> [TRY IT]: Using the listing below, work out how many lines contain the word "computer", and respond with that number alone.

> [DATA RECORDS]:
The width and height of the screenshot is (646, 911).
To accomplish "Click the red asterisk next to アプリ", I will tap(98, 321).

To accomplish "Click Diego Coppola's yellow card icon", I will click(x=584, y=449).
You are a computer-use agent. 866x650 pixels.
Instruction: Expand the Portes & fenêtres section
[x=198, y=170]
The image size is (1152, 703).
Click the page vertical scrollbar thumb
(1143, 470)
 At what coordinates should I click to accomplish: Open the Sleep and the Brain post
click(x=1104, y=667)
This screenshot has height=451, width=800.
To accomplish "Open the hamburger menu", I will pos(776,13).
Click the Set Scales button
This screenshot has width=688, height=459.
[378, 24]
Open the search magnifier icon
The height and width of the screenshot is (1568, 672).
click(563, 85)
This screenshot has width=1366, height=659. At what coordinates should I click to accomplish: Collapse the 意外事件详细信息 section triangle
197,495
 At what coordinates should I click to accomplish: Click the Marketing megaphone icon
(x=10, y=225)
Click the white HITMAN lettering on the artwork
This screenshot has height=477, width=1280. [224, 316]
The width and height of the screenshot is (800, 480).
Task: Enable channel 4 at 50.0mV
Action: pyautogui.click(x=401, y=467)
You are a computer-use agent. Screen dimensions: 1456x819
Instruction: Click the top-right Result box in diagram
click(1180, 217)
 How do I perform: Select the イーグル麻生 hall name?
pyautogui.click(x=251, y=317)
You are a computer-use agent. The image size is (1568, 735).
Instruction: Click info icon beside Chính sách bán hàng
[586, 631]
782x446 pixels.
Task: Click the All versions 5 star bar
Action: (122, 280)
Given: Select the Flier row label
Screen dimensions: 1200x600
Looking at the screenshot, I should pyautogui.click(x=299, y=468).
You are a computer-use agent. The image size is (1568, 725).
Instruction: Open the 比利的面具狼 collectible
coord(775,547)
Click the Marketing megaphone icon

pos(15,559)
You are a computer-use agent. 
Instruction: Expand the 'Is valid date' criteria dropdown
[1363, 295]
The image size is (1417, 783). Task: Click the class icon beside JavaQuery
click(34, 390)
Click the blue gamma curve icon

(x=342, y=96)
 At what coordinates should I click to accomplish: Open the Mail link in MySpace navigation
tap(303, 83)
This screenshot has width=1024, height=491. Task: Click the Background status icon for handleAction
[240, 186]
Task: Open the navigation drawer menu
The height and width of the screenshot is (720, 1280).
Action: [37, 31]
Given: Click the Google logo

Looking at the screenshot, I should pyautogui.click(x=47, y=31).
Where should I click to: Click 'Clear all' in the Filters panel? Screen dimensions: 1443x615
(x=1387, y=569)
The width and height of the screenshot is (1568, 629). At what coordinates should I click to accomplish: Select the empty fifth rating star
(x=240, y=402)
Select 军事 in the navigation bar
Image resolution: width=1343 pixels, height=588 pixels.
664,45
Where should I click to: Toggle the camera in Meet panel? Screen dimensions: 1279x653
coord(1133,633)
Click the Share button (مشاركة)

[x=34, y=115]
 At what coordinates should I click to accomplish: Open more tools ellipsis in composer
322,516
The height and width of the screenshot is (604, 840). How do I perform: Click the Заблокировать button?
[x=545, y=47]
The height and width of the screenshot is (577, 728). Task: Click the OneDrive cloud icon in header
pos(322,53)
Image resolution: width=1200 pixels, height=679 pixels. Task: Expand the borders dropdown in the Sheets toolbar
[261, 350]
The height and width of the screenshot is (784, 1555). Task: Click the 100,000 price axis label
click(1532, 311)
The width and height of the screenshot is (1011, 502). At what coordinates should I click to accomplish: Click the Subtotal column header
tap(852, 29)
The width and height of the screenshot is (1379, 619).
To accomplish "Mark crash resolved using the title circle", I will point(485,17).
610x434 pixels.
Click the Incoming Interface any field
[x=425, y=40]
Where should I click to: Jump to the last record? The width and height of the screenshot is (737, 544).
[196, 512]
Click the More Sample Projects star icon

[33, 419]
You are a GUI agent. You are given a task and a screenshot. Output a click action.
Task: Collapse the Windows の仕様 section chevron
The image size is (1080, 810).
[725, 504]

> [SOLUTION TO THE EXERCISE]: 5